How come we can't decipher the Indus script?


I just got a book on ancient civilizations. In the chapter dealing with written languages, they list Egyptian hieroglyphics, Mesopotamian pictographs, and Indus script as the three oldest known written languages. The book goes on to say Indus script has never been deciphered even though over 2,500 examples of it exist. Maybe I've watched too many sci-fi movies where a master linguist deciphers alien languages, but I really thought we had terrestrial languages mastered. What's the deal with Indus script? Is the art of linguistics still held hostage by our inability to decipher ancient languages without a "key" à la the Rosetta Stone?

bibliophage replies:

Too much science fiction? No such thing. Star Trek, for example, teaches us that a good communications officer can send a message that transcends mere language, especially if she has legs down to here and a hemline up to there. Mmmmm. Mm-HMMMmmmmm . . . er, sorry. Was I saying something?

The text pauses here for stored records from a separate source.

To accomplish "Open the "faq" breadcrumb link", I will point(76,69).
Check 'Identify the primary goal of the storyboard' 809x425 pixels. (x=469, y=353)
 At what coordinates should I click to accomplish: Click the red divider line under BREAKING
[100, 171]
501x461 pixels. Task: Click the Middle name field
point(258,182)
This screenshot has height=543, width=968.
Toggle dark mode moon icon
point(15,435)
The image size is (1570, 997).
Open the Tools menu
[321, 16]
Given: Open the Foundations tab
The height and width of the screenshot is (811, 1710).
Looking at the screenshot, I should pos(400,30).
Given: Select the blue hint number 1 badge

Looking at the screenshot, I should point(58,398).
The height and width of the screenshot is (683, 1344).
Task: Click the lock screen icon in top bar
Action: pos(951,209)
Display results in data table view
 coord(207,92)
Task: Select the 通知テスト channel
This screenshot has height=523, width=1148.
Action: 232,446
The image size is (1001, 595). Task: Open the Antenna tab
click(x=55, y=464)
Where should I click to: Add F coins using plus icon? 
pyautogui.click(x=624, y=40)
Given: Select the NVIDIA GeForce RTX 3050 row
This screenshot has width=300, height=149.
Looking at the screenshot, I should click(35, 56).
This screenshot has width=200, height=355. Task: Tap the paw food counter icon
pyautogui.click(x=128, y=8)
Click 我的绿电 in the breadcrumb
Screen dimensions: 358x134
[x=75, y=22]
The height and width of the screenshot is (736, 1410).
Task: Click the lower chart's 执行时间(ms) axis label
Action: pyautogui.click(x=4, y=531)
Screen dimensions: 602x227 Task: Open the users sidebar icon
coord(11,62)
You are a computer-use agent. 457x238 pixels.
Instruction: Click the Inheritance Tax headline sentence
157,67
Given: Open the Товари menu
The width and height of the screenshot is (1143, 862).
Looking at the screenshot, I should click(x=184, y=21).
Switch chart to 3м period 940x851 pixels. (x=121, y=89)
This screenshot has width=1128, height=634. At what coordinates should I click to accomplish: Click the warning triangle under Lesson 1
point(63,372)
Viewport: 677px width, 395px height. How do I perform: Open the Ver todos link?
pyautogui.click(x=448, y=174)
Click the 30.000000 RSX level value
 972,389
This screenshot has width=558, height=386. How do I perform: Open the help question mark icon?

Yes, I was. The Indus script, which was written in and around Pakistan over a period of several centuries centered around 2500 B.C., is the most famous undeciphered script, but there are many others. Other mystery writing systems include Linear A (Greece, 1800 B.C.), Zapotec (Mexico, 500 B.C.), Meroitic (Sudan, 300 B.C.), Isthmian (Central America, A.D. 200), Rongorongo (Easter Island, A.D. 1800) and Joycean (Ireland, A.D. 1900). Okay, maybe not that last one.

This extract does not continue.